Less than two months from
Election Day, both parties say their internal campaign polling shows
Obama with a narrow lead in Ohio, a Midwestern state that offers 18
Electoral College votes and has played an important role in determining
every recent White House race.
Numbers tell the story of
the high stakes and, perhaps, show why Obama has been able to maintain
an edge - and why Romney remains within striking distance.
The candidates and
supportive outside groups have spent a stunning $112 million on TV
advertising in the state - one-sixth the total spent nationwide. And
Obama and groups that support him have been outspending Romney and
Republican-leaning independent groups here all summer, outpacing the GOP
$2 million to $1 million last week alone. That's despite Romney having
tapped into his general election bank account last week to boost his ads
here.
All year, the race here has
been close. A Quinnipiac University poll in April after Romney locked
up the Republican nomination showed a 1-point race among registered
voters in the state. But two recent polls - Quinnipiac/CBS/New York
Times in August and July - showed Obama up 6 percentage points among
likely voters, and reaching 50 percent, a key marker for an endangered
incumbent.
Both Republicans and Democrats say internal surveys show it tighter now, with Obama leading by about 3 percentage points.

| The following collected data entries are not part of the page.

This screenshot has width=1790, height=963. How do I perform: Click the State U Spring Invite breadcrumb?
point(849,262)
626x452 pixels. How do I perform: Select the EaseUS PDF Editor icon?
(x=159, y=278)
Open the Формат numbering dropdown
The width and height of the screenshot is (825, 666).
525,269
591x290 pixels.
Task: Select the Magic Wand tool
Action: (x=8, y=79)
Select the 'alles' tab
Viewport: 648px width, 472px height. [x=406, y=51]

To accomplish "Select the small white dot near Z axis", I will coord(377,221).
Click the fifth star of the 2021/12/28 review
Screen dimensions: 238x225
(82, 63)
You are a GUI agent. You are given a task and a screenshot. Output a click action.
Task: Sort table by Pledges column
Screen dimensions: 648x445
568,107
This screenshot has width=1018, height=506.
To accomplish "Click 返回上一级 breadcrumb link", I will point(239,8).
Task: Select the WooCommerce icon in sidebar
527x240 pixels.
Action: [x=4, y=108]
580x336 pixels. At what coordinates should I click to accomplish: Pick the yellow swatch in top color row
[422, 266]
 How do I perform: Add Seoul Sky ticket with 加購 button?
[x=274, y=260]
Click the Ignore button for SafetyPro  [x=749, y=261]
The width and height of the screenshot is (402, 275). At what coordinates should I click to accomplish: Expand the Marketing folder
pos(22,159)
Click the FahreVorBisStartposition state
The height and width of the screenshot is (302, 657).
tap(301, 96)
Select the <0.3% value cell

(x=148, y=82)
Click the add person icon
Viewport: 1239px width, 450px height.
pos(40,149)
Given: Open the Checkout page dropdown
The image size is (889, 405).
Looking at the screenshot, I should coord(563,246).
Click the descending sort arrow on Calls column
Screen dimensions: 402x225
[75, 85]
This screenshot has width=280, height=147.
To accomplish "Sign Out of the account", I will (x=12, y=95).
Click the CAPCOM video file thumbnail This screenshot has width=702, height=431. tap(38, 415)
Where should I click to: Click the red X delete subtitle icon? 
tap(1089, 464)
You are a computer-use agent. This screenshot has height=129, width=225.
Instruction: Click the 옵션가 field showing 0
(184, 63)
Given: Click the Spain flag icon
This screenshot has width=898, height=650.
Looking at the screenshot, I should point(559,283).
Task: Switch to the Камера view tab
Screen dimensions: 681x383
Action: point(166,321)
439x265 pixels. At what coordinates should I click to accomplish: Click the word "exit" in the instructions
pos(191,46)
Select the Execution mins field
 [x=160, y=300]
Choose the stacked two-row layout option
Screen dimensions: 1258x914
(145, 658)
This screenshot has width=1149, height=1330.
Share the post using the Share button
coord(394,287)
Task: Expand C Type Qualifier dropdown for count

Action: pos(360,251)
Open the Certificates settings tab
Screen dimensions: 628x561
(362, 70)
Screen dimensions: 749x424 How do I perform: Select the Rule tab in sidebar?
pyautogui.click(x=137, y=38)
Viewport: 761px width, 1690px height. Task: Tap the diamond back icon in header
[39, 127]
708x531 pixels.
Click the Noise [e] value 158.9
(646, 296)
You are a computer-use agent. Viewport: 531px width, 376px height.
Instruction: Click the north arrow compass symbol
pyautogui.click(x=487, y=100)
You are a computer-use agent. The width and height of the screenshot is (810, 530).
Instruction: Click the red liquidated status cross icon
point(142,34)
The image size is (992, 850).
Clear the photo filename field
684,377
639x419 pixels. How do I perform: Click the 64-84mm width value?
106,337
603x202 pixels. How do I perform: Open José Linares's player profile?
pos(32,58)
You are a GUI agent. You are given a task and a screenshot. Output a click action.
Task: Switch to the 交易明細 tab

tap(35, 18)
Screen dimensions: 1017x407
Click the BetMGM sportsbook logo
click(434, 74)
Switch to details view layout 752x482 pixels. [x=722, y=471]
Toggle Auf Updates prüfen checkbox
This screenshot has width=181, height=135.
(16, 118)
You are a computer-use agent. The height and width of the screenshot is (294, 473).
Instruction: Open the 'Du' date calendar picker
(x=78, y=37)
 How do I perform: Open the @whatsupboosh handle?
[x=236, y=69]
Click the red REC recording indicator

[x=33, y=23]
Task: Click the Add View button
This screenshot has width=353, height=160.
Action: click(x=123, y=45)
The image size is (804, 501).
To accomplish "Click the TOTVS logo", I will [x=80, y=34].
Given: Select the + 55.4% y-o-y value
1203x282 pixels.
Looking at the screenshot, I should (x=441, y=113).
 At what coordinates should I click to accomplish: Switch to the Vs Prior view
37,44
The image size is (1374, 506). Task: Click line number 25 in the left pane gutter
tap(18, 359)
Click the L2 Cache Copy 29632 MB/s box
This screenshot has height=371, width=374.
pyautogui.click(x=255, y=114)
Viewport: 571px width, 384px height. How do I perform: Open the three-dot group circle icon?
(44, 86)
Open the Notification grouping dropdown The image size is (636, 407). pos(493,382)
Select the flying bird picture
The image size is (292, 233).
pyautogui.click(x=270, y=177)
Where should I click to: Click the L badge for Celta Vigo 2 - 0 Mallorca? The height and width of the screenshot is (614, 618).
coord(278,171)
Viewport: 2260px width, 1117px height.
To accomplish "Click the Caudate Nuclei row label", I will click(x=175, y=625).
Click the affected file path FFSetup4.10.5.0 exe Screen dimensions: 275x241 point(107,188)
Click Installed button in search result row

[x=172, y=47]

Still, Democrats are almost
giddy that Obama has been able to show strength in this manufacturing
state, which suffered during the recession but has seen its unemployment
rate fall from 7.7 percent in January to 7.2 percent in July.
While Obama stayed in
Washington on Monday, the president's team also reveled in the fact that
he edged Romney in monthly fundraising - $114 million vs. $111 million -
for the first time in three months, as well as in national opinion
surveys that showed the Democrat's standing improving a bit after his
national nominating convention in Charlotte, N.C., last week.
In Ohio, Romney looked to
take advantage of Obama's absence, blistering the president over deep
defense cuts scheduled as part of a deficit-reduction proposal. Those
possible cuts mean the city would lose its 179th Air National Guard
unit, which would cost hundreds of jobs. That's on top of a GM plant
that closed in nearby Ontario, Ohio, two years ago.
"It will be bad for
employment if it goes forward. It will also be bad for our national
security," Romney said, promising to block such cuts as president.
Here and elsewhere, Obama
is working to spread a message of economic progress, despite a national
unemployment rate stuck above 8 percent.
In Toledo last week, the
president argued that his decision to bail out the U.S. auto industry in
neighboring Michigan has fueled a manufacturing turnaround in the
region. GM recently announced a $200 million expansion of its Lordstown,
Ohio, plant, where the company's best-selling Chevrolet Cruze is made.
It's in this Midwest region
where Obama reminds audiences that Romney wrote a Wall Street Journal
opinion piece in 2008 suggesting carmakers declare bankruptcy and
restructure. Although that's what happened under the Obama's
administration, the Romney piece's headline, "Let Detroit Go Bankrupt,"
has been a bumper-sticker line for the Obama campaign.
"Do the folks in Ohio
really think that Gov. Romney, with his views on outsourcing, with his
views on General Motors and Chrysler and beyond that, do they honestly
believe that if he had been president the last four years that today
that there would be today 115,000 auto jobs in Ohio?" Biden said last
weekend in Zanesville, 55 miles east of Columbus.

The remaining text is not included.